■ **TASK DESCRIPTION**:
Extract, word for word, each line from the line holding "604x576 pixels." through the end of the records. Omit every picture.
DATA TO EXAMINE START
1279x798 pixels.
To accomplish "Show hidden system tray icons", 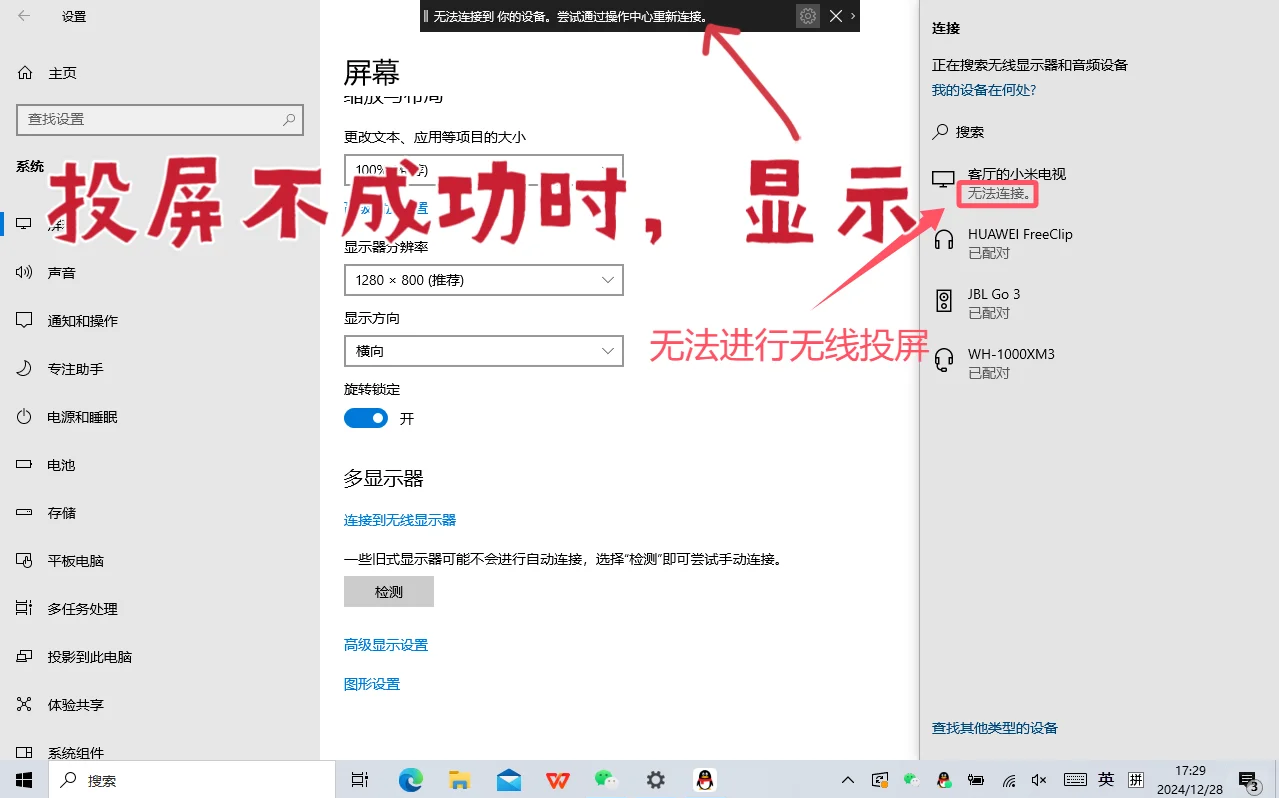I will coord(848,780).
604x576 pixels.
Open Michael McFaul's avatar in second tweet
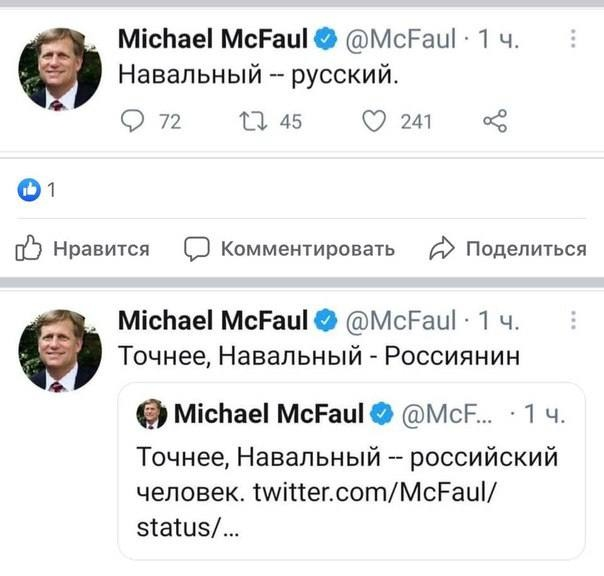click(59, 349)
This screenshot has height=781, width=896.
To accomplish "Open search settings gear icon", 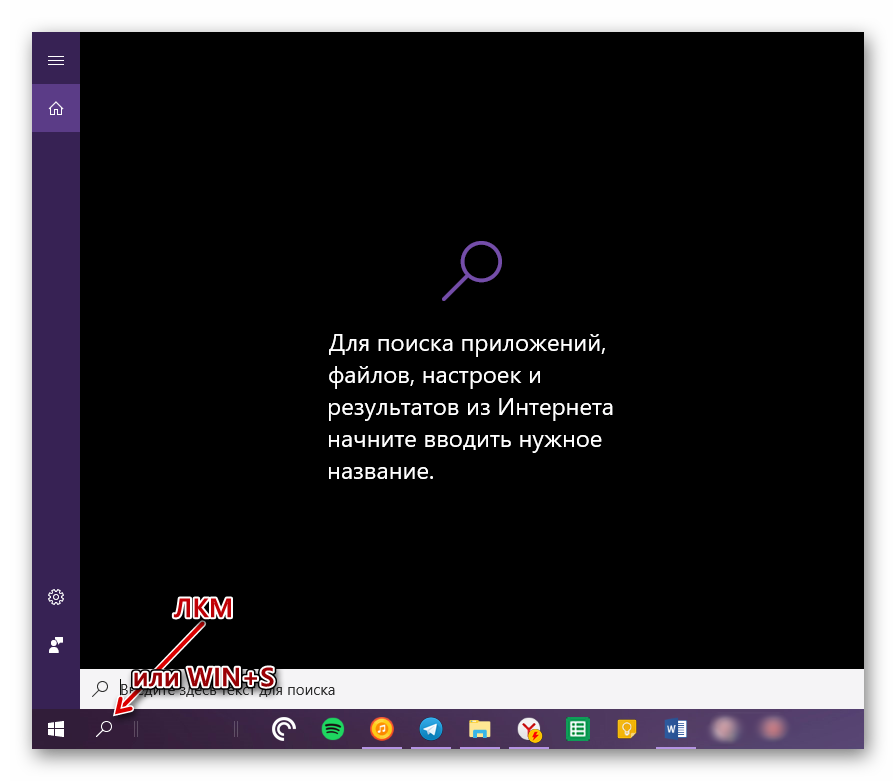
DATA TO EXAMINE END
■ **ANSWER TO THIS EXERCISE**:
604x576 pixels.
Open Michael McFaul's avatar in second tweet
click(59, 349)
This screenshot has height=781, width=896.
To accomplish "Open search settings gear icon", 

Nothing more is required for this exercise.